Residents of the City of Waterloo are preparing for what could be the most significant property tax increase the municipality has seen in over ten years. City council is set to begin formal discussions on the proposed 2026 budget, and early figures suggest a notable jump in the city’s portion of property taxes — a move that may further strain household finances already impacted by rising living and utility costs.
On Monday, councillors will review a budget proposal that currently includes a 6.41 per cent increase on the municipal portion of property taxes. If adopted, this increase alone would add approximately $107 per year for the average Waterloo homeowner. When combined with forecasted increases in utility costs, the total annual impact could rise to about $210, representing an overall 6.9 per cent jump from 2025 levels.

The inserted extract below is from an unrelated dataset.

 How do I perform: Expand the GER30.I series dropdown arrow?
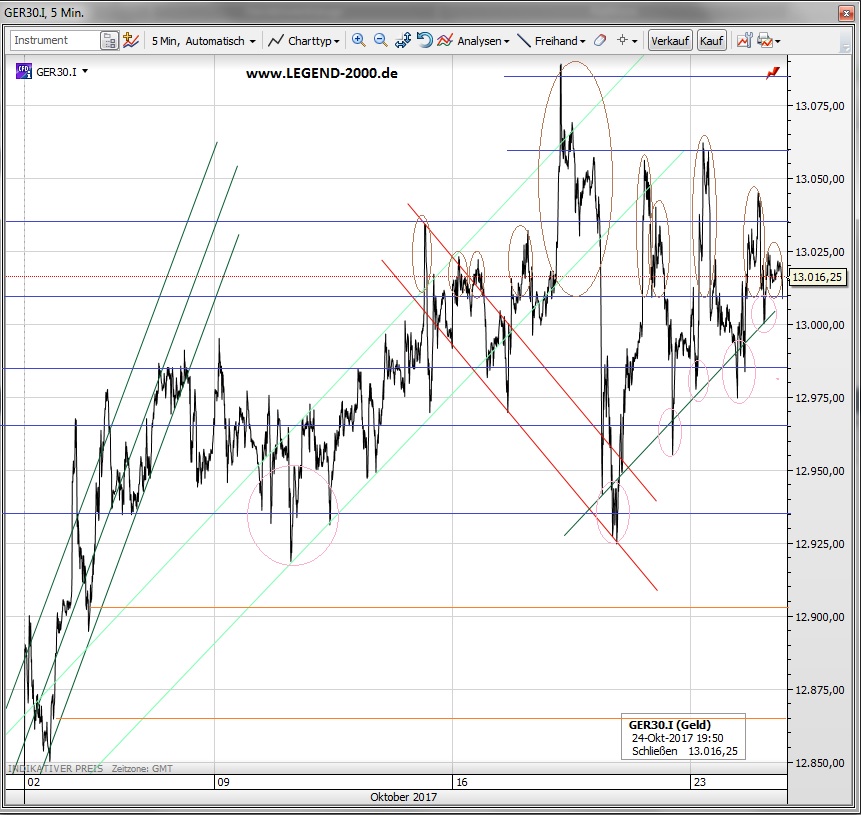pyautogui.click(x=85, y=71)
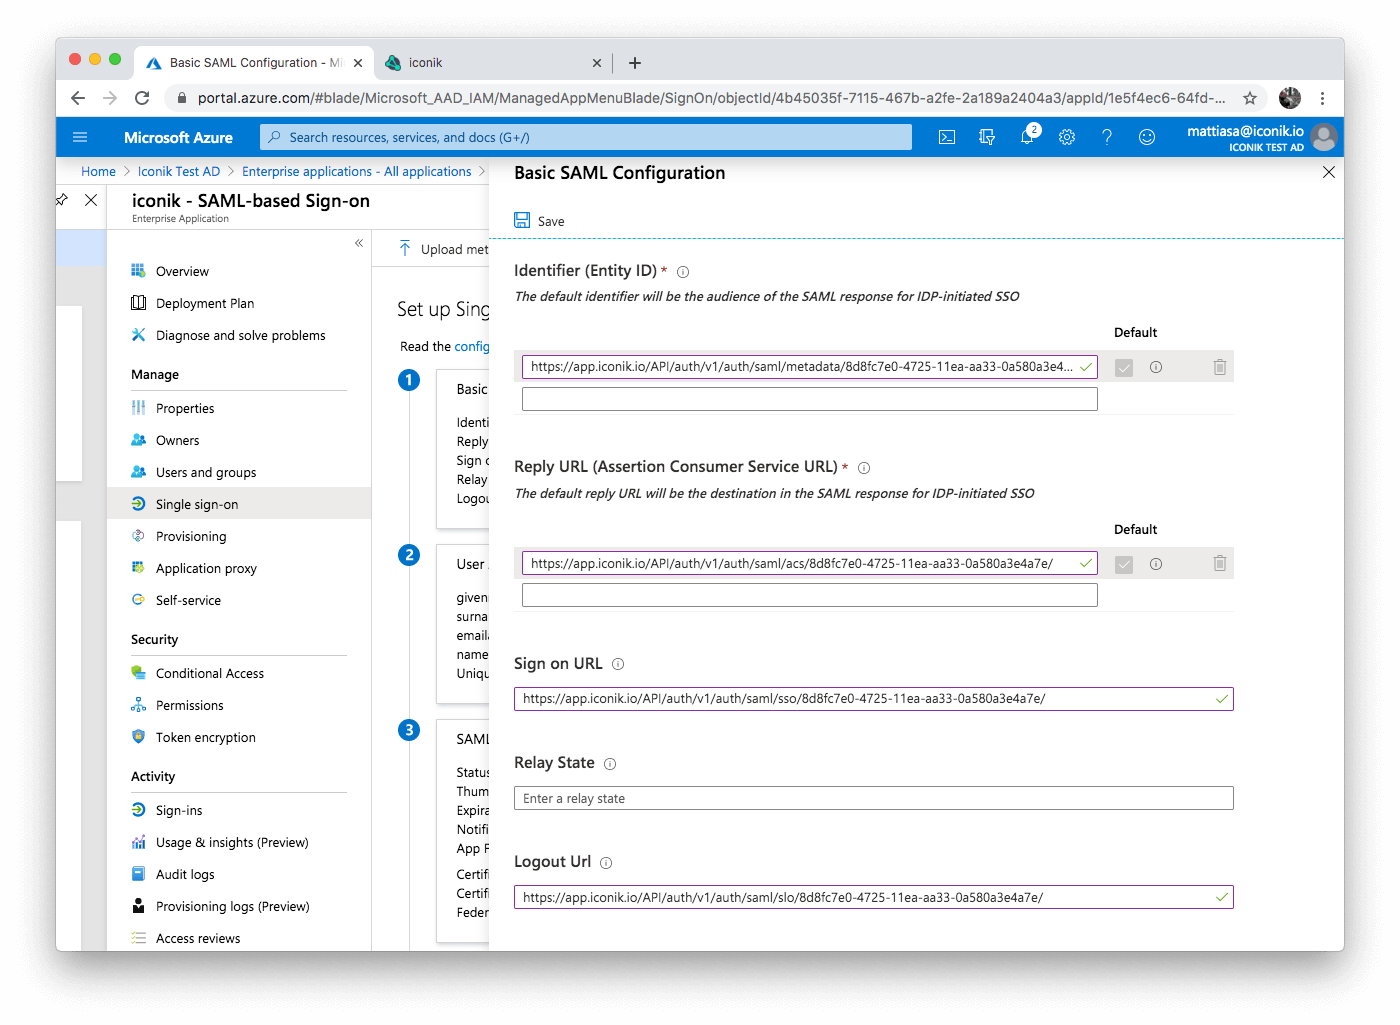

If approved, this would mark the largest tax increase proposed by the current council since it began its term in 2023 — and the highest Waterloo has seen in over a decade.
While the proposal is still under discussion and subject to revision, the initial numbers are already drawing attention from residents and community stakeholders who are closely watching how the city plans to balance its growing financial needs with affordability concerns.
2023–2026: A Pattern of Rising Tax Increases
Over the past several years, Waterloo residents have experienced consistent increases in their municipal taxes. While the changes may appear incremental year by year, the cumulative impact is substantial.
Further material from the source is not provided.